Holidays With Memory Loss

4 Tips for Sharing Holiday Pleasures
holidays-with-dementia-parent

The holidays can be a busy time of year for all of us, and the stress is magnified for dementia caregivers. Despite all the hustle and bustle, you can enjoy good holiday moments with a person with dementia -- it just takes a bit of thoughtfulness and patience. Here are some easy ideas for joyful times you can cherish together during this holiday season:

  • Share a favorite holiday dish or dessert together, at a separate time and place from the main meal. Take a quiet moment simply to enjoy and reminisce about the memories the tastes conjure up.
  • Listen to or sing a favorite holiday song together. Music can still elicit responses from those in the late stages of dementia, even when the person is no longer talking.
  • Look at old photographs of past holiday events. Pick photos that show significant objects or places, like a Christmas tree or a church your loved one used to visit, rather than photos of people only. This way, the person won't feel pressured if she doesn't remember who's in the photos.
  • The smells of the holidays are some of the best of the year. Favorites might include peppermint, pine, cinnamon, and ginger. Share a short activity that incorporates one of these scents, such as rolling balls of gingerbread cookie dough to bake (and eat!).

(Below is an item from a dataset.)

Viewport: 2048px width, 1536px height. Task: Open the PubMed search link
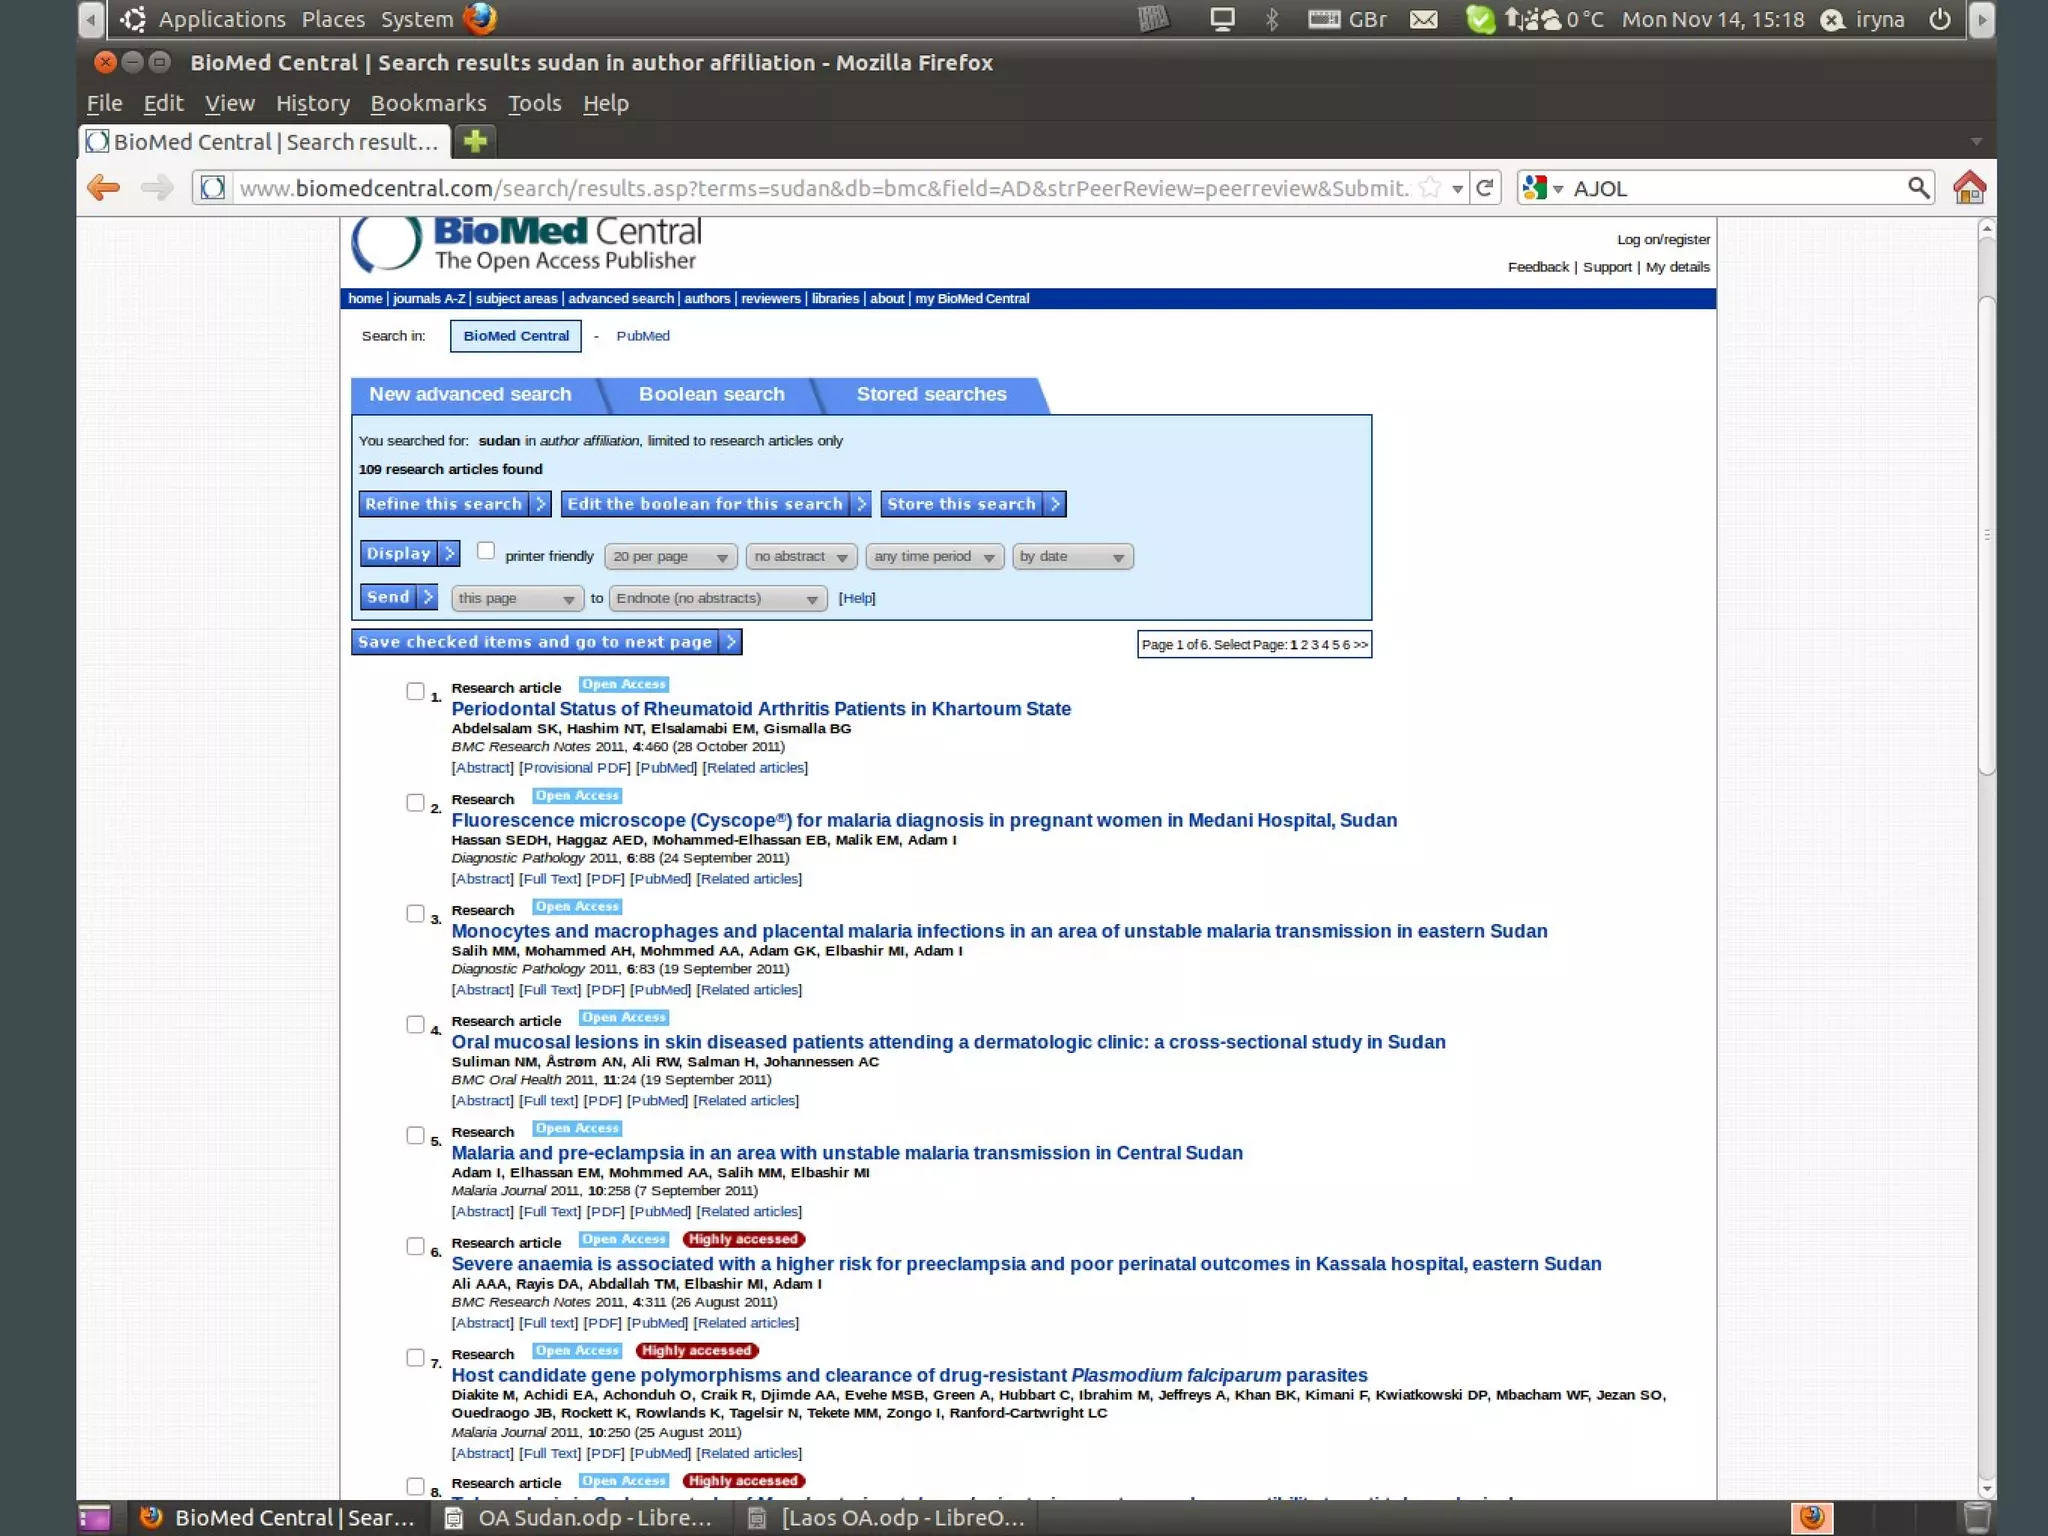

People with dementia live in the moment, not in the past. This is the gift they give to us. Take this gift and find a way to share some of the joy of the present. Even though your loved one might not remember it later, you will -- and the feelings of happiness will stay with both of you long after the moment is over.


12 months ago, said...

dsep and commenter: Join our Alzheimer's Stage Group, it is a wonderful forum of people who have dealt with problems like Christmas with dementia and will have ideas.


12 months ago, said...

I really can't relate to any those comments as being very helpful at this stage


about 1 year ago, said...

My mother's dementia is nothing like you explain! Very often, she lives in the past! She is 90 years old, but she thinks her parents are alive and her kids are infants! We came to America 27 years ago, but she keeps asking me to take her home (which means back in her original country)! She wants me to take her to her parents and her sisters. She doesn't see this house as her own home, even though she chose this house for purchase. Often, she recognizes us as her family, but still is asking to take her to her family! I tried to play familiar music for her, but it's all annoying noise to her which agitated her. I also tried to entertain her with her old photo albums, but it's only good for few minutes until she loses focus. When my brother, her only son and her most favorite child, comes with his family to visit, it's just too much for her and the extra noise agitates her. I really wish there was something that would give her comfort, but it seems that nothing helps!


almost 3 years ago, said...

My parent's wedding took place on Christmas Day 1943, when my Marine Father was home on leave . He passed away 3 months ago at age 93. For a holiday that meant so much to them & my brother & I, my Mother has no recollection of it & the rich, loving life they had or created for us. She does want to know who her husband is, but doesn't recognize him in pictures. She always says that her brain doesn't work right anymore. That moment she's living in, we are understanding it more & making more of it.


almost 3 years ago, said...

I like how Monica calls living in the moment a gift! It is so true, we are so busy thinking ahead on everything coming up and other stresses in our life, we forget that for those older than us, especially those with dementia, work at 33-1/3 rpm rather than 78 rpm, for those of us old enough to know the old vinyl (and wax) record speeds!


almost 3 years ago, said...

Living in the moment.


almost 3 years ago, said...

Last night a group of 13-18 year olds from my Stake (LDS), came to the Assisted Living where Dad lives to sing Christmas Carols for them. They spent about half an hour there and brought a good amount of cheer to the residents. At the end, several of the Young Men and Women and a couple of the leaders went around and shook everyone's hand and wished them Merry Christmas!


almost 3 years ago, said...

It seems in my husband's Memory Unit that Christmas carols and activities are depressing the residents, they just want Christmas to be over! Some of them have families too far away to come and visit. I'm trying myself to inject some cheer, have assured them I'll be with them on Christmas Day, but I need some help to persuade them to enjoy what is available and there are so many activities, visiting choirs, children's visits.